» **Source extract**
============
A Reverse-Engineering Example With GDB and Iaito/Radare2
2026-05-27T23:56:34+08:00
Over the past several weeks I have been learning reverse engineering, and I have written a blog post to share my very first experience. Lately, I have been diving a little deeper, solving a CTF challenge using a combination of static analysis and dynamic analysis, and I found it to be a great example for explaining reverse engineering in a bit more depth.
I had previously planned to write an article about dynamic analysis with GDB. However, I found that this challenge was also a great example for explaining GDB. To solve this challenge, I will also use another tool, iaito, which is the graphical front-end of radare2.
============
» **Raw data**
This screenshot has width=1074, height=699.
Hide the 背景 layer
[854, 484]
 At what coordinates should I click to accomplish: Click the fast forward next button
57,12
============
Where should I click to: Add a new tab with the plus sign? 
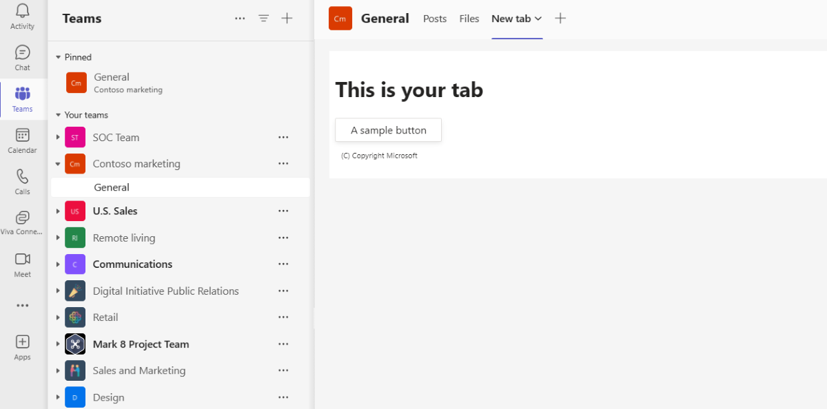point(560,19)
============
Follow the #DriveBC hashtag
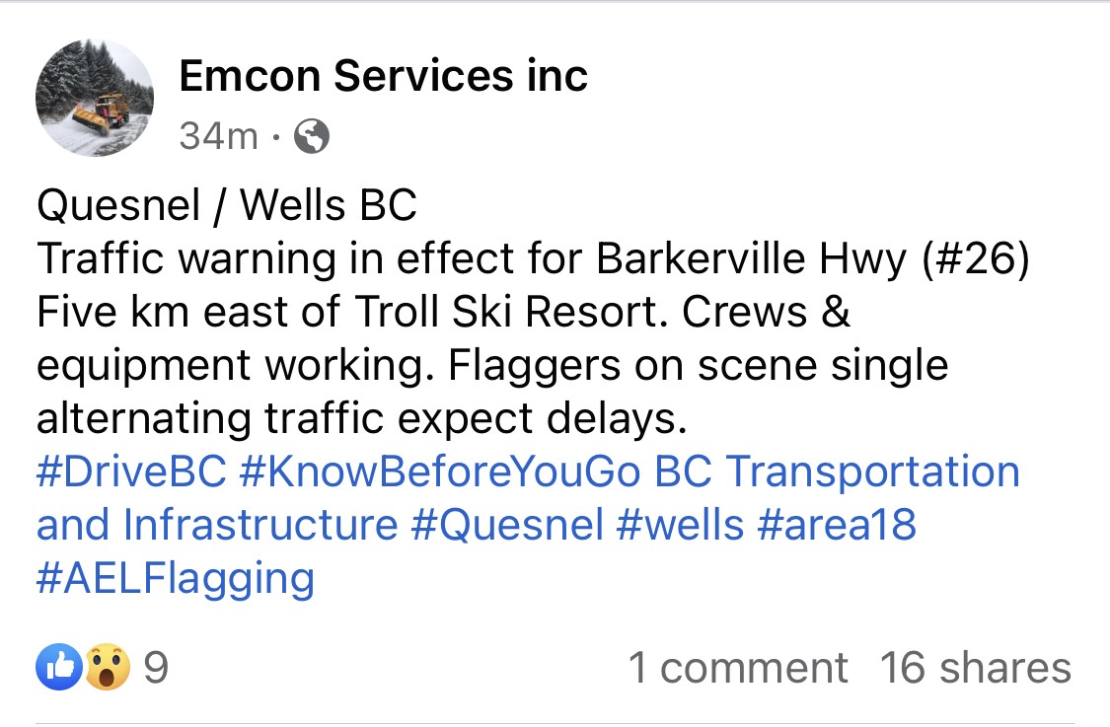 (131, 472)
============
» **Stated exercise**
Copy out the whole reverse-engineering post about GDB and iaito at the top of the page word for word, from its title through its final sentence.

» **Answer to the exercise**
A Reverse-Engineering Example With GDB and Iaito/Radare2
2026-05-27T23:56:34+08:00
Over the past several weeks I have been learning reverse engineering, and I have written a blog post to share my very first experience. Lately, I have been diving a little deeper, solving a CTF challenge using a combination of static analysis and dynamic analysis, and I found it to be a great example for explaining reverse engineering in a bit more depth.
I had previously planned to write an article about dynamic analysis with GDB. However, I found that this challenge was also a great example for explaining GDB. To solve this challenge, I will also use another tool, iaito, which is the graphical front-end of radare2.